In pgvector, this is a standard SQL WHERE clause with a vector similarity operator. The query planner handles the interaction between the index and the filter naturally. In Pinecone, metadata filtering exists but with constraints on cardinality. In OpenSearch, combining k-NN with structured filters required careful configuration and we hit accuracy degradation at some filter selectivities.

When we'd still choose something else

pgvector is not always the right answer.

Choose Pinecone if: you have no existing Postgres infrastructure, you're at >50M vectors, or your team has no database operations capability. The managed experience is genuinely excellent.

Choose OpenSearch if: you're already operating an OpenSearch cluster for search/logging workloads and want to co-locate the vector index. Avoid spinning it up fresh just for vectors.

Consider a dedicated vector DB if: your access patterns are purely vector similarity with no structured metadata, you're at very high query rates (>10k/s), or you need multi-tenancy with strong isolation guarantees.
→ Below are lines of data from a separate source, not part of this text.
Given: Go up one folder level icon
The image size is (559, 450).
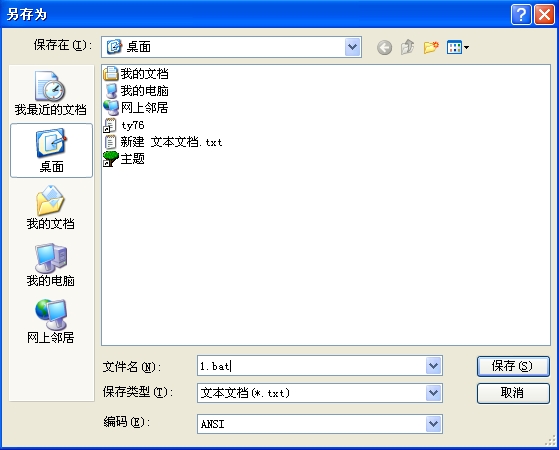Looking at the screenshot, I should point(407,47).
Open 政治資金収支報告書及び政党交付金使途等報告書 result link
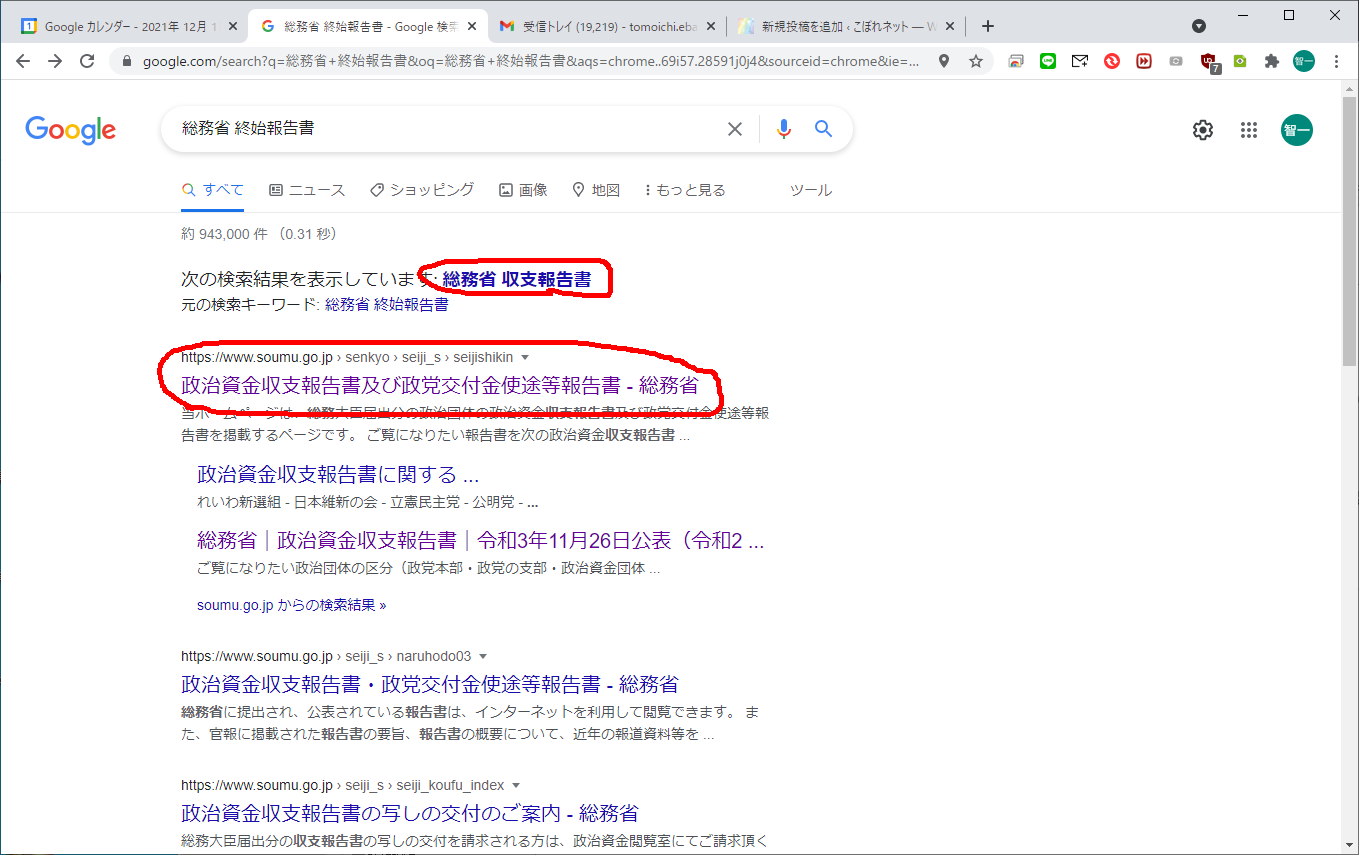This screenshot has height=855, width=1359. (439, 386)
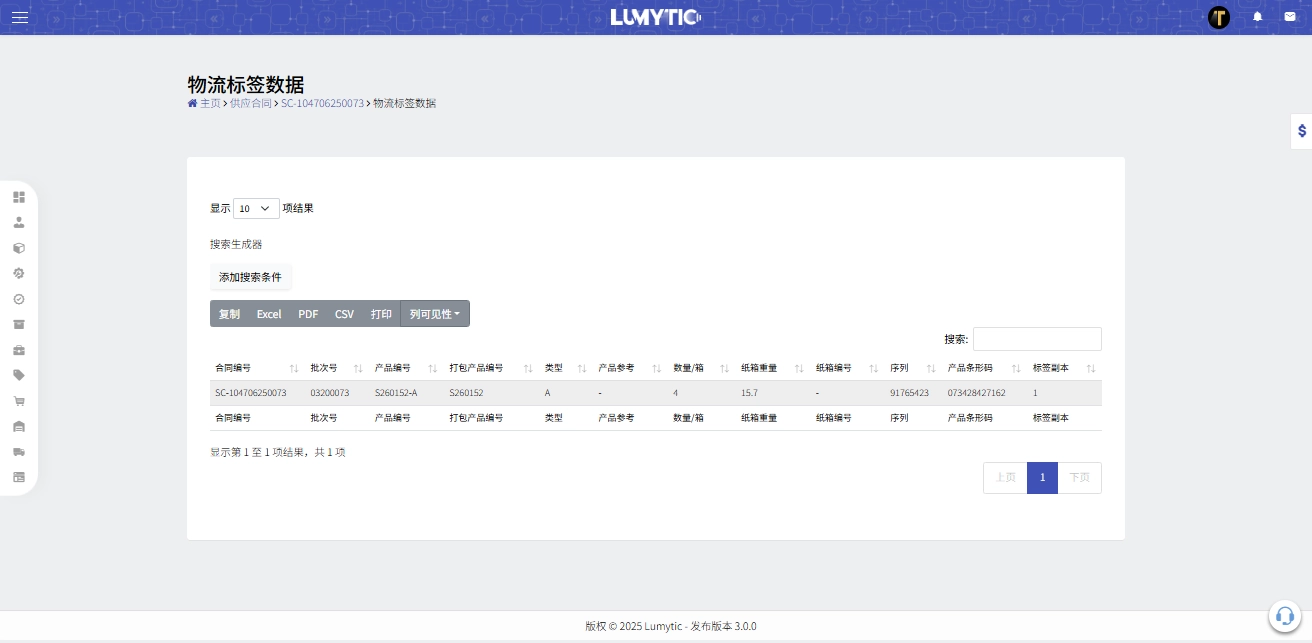Export table with Excel button
1312x643 pixels.
pos(269,314)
Our default recommendation

For most enterprise RAG systems in the 1M–20M vector range: start with pgvector. You almost certainly already pay for a managed Postgres instance. The HNSW index is solid. The SQL integration for metadata filtering is unmatched. And when you need to migrate to a dedicated vector DB, you'll have real production query patterns to guide the decision — rather than speculating up front.

Five things to take away

  1. At 2M vectors, pgvector is 4–5× cheaper than Pinecone or OpenSearch with comparable latency.
  2. SQL metadata filtering in pgvector is more flexible than any dedicated vector DB's filter API.
  3. Model inference dominates latency budgets — 20ms vs 40ms retrieval rarely matters.
  4. Don't add a new managed service when an extension on your existing database does the job.
  5. Benchmark on your actual data and query patterns before committing — generalised benchmarks rarely reflect your specific filter selectivity.